Mientras amartillaba el revólver y se dirigía a la puerta, le temblaba hasta el culo. Salimos. Seguíamos oyendo ruidos, pero el ángulo no favorecía la vista del techo. Había que trepar.
-¿Te animás? Me preguntó con voz trémula.
-Claro que me animo, pero es tu problema, así que subí vos. Bastante que estoy acá haciéndote apoyo logístico.
-Sos un hijo de puta.
-Y vos sos un cagón. Dale, que te tengo la escalera.
Pepe subió tomando mayores recaudos que un francotirador en Irak. Pero no fueron suficientes. Apenas se asomó un par de centímetros sobre el techo, algo se le vino encima ruidosamente. No alcanzó a disparar, simplemente se cayó hacia atrás, asestándome un fuerte cabezazo y quedando enganchado nuevamente del tobillo derecho, entre ayes y lastimeras voces de pánico. Lo desenganché y lo ayudé a ingresar de nuevo a su casa. El bicho taladro nos parecía entonces la más vistosa de las aves canoras.

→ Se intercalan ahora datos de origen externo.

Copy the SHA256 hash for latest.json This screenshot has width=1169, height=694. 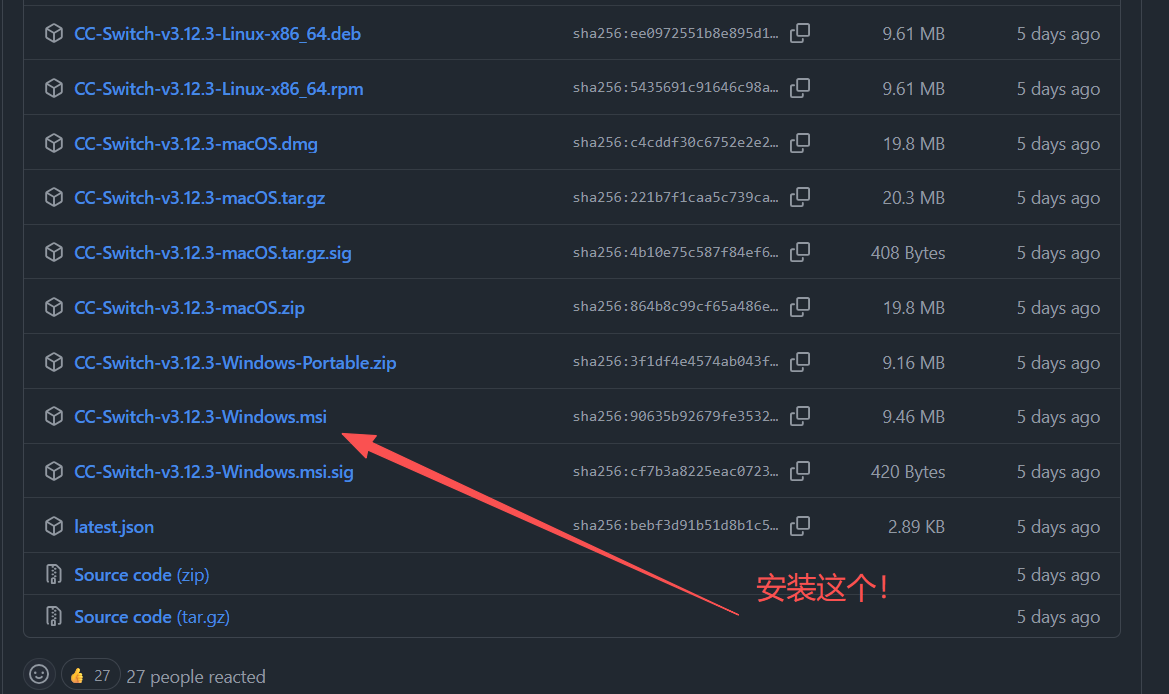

-¿Querés que la llame a Barbie para que te haga reiki otra vez?
-Andá a la concha de tu madre.
-¿Qué había en el techo?
-Un lagarto overo, pelotudo, qué va a haber…

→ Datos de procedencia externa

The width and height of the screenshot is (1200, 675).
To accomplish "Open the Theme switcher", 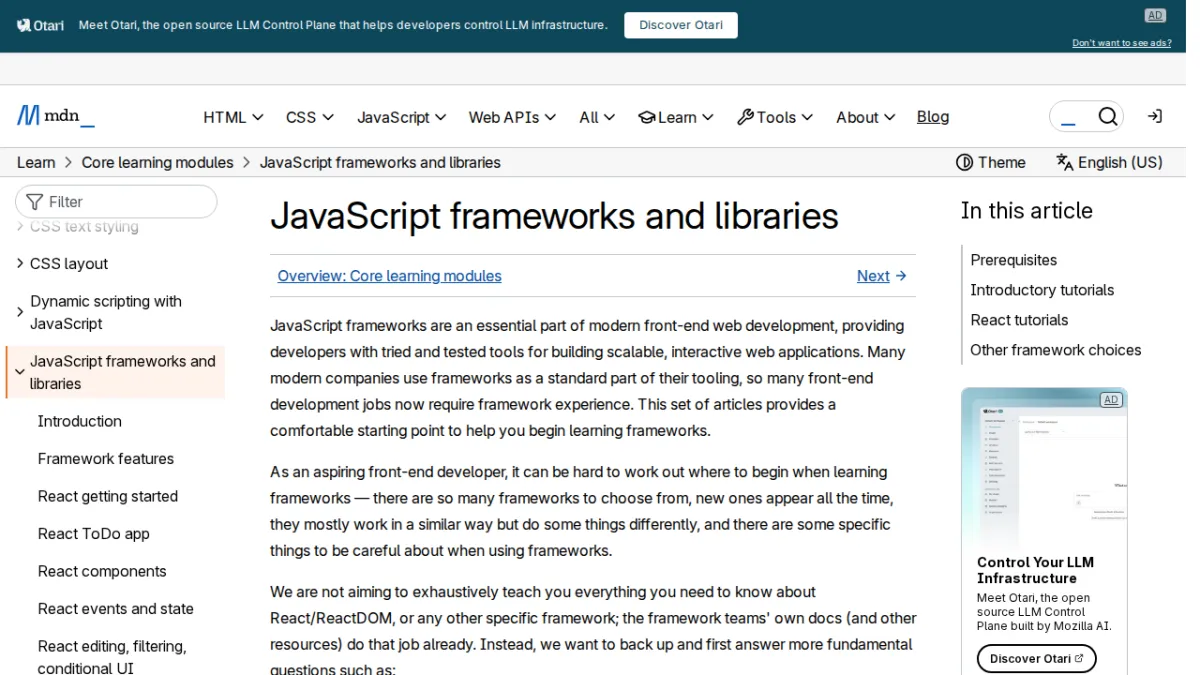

Mientras Pepe hacía un inventario de lesiones antiguas y nuevas, mentales y espirituales, lo llamé a Pierín; luego de increparlo por su desaprensión para con los amigos, le conté en detalle los últimos eventos. Se mostró interesado, aunque no preocupado. Más bien lo pillé un par de veces aguantando la risa. Finalmente, y antes de cortarme, dijo:
-Decile a Pepe que para bicho taladro, no hay como el mío. Y vos… me extraña, Cratilo. Un lagarto overo, de noche y arriba del techo… mirá, en un rato voy, así me convidan de lo que están tomando.